Autistic migrants encounter challenges navigating the UK’s migration and healthcare systems, facing cultural barriers and insufficient support. This research examines the intersection of autism and migration, highlighting overlooked experiences and proposing pathways for more inclusive systems.

Paper Abstract:

Imagine an autistic migrant navigating the UK’s healthcare and immigration systems. Arriving from a non-Western country in search of a better life and a sense of belonging, they encounter not only cultural and linguistic barriers but also the challenge of seeking an autism diagnosis in a system often unprepared to address their intersecting needs. The dual burden of being labelled as both a migrant and autistic creates a complex experience of multiple otherness, bringing moments of unexpected insight as well as disadvantages. These layered struggles highlight the unique experiences of autistic migrants, a group often overlooked in social sciences research.

With 280 million international migrants worldwide and a notable rise in adult autism diagnoses across the Western world, there is an urgent need to explore the intersection of these identities.
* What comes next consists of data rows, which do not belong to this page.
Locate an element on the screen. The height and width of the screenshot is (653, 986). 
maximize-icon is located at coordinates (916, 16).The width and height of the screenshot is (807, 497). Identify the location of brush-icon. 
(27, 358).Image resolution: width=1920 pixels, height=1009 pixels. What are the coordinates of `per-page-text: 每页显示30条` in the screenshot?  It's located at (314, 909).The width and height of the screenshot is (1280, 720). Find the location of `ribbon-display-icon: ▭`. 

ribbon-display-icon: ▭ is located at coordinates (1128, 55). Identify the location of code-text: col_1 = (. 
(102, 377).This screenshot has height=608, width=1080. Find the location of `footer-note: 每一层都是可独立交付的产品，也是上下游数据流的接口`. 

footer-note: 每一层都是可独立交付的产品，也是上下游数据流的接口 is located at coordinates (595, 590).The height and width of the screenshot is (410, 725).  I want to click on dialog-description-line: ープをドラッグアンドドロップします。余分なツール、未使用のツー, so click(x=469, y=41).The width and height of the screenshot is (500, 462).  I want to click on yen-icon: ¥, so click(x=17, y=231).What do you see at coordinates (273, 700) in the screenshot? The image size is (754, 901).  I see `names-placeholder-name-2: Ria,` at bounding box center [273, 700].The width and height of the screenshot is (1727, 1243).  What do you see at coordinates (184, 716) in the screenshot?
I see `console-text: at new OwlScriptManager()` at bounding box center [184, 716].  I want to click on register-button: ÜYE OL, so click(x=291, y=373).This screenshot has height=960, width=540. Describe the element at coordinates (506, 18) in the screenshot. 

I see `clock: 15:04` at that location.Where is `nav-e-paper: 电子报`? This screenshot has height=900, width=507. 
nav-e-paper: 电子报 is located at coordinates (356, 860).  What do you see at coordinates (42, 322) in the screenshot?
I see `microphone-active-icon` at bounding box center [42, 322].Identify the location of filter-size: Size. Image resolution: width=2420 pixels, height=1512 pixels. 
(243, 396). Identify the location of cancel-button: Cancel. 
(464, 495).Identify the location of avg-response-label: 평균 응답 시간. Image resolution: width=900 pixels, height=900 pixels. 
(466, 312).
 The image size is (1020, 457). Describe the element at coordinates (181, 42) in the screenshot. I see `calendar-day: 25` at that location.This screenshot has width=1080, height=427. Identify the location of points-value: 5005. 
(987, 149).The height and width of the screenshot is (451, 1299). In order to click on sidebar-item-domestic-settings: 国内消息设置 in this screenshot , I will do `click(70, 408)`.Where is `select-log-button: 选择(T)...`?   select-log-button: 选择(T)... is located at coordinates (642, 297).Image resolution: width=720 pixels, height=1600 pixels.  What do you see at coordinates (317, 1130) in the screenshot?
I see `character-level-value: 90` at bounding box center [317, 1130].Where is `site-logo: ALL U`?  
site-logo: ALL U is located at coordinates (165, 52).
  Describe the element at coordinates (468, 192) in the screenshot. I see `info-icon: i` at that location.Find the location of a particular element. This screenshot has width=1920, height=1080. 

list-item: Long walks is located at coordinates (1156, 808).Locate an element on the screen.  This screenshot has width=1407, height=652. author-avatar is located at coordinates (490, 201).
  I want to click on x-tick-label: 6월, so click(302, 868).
Despite the extensive literature on migration and autism separately, little attention has been given to autistic migrants, particularly regarding how the categories of “migrant” and “autistic” are constructed and affect life experiences across communities, migration, and medical settings.

Rooted in medical anthropology, sociology, and empirical ethics, this research draws on decolonial feminist theorists María Lugones and Mariana Ortega. By embracing multilayered subjectivities, the paper interrogates the ethical, social, and political implications of categorisation and provides practical recommendations for more inclusive healthcare and migration systems. Ultimately, the research seeks to contribute to a nuanced understanding of marginalised populations' health and well-being in an era of globalisation and rising social intolerance, drawing inspiration from philosophies of the Global South.